You THINK You Know Your Reader . . . But Do You?

You THINK You Know Your Reader . . . But Do You?
Michele Linn - Sat Mar 21, 2009 @ 01:09AM
Comments: 158

Getting a clear picture of your ideal reader is one of the most important things you can do when crafting a white paper. You may think, "I know my target audience. It's the VP of operations at Fortune 100 companies." While these types of details are a start, to truly create an effective white paper, there is a lot more information you need to know.

Many writing and marketing experts suggest developing a persona of your ideal reader and then writing directly to that person. This may sound silly, but taking this approach helps the white paper be more persuasive because you can always answer the question, "Does this person care about this information?"

There are lots of questions you (hopefully) already know the answer to:

  • What is the person's title?
  • What industry does he work in?
  • What size company does he work for?
  • Does he reside in a specific geography?

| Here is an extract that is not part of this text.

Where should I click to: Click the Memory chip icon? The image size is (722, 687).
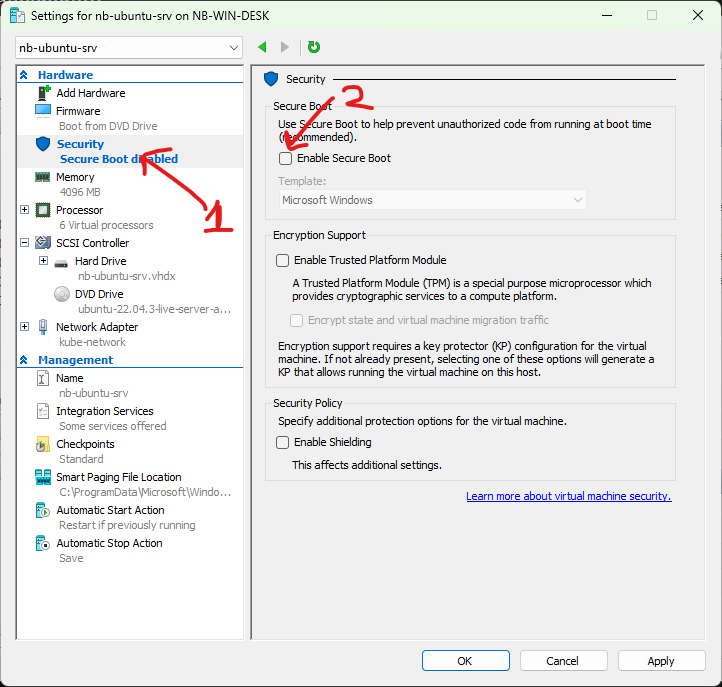(43, 177)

But you also want to understand what makes this person tick:

  • Is he very busy and likes only high-level detail, or is he curious and likes lots of facts?
  • What keeps him up at night?
  • What challenges does he wish you could fix?
  • What gets him really excited?
  • Who does he trust? Who influences his decisions?
  • What motivates him to take action?

Create a mental image of this person by asking these types of questions:

  • Is the reader typically male or female?
  • What is his general age?

It's also helpful to learn about his familiarity with the subject:

  • How technical is he?
  • How familiar is he with the general solution you are writing about?
  • What word or phrases does he use to describe the issues he's facing?
  • What is his role in the buying process? Is he a decision maker, champion or influencer?

Lastly, it's useful to understand his online behavior:

  • Where does he search for information?
  • Does he interact on certain forums?
  • What blogs does he follow?
  • Which social media tools does he use (e.g. Twitter, LinkedIn, Facebook, etc)?

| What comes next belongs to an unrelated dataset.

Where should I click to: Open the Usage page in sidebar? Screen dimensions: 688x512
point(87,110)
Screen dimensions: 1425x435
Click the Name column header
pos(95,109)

Note: For eight ideas on discovering where your B2B customers and prospects go for information check out Stacy Whisel's post on B2B Insights Blog.

The more time you take to understand your ideal reader, the more focused and engaging your white paper will be. Defining your reader will also help define where and how you should promote your white paper.

As a reader, what makes the difference for you between pieces that deliver their message successfully and pieces that miss the mark? How did the successful authors connect with you?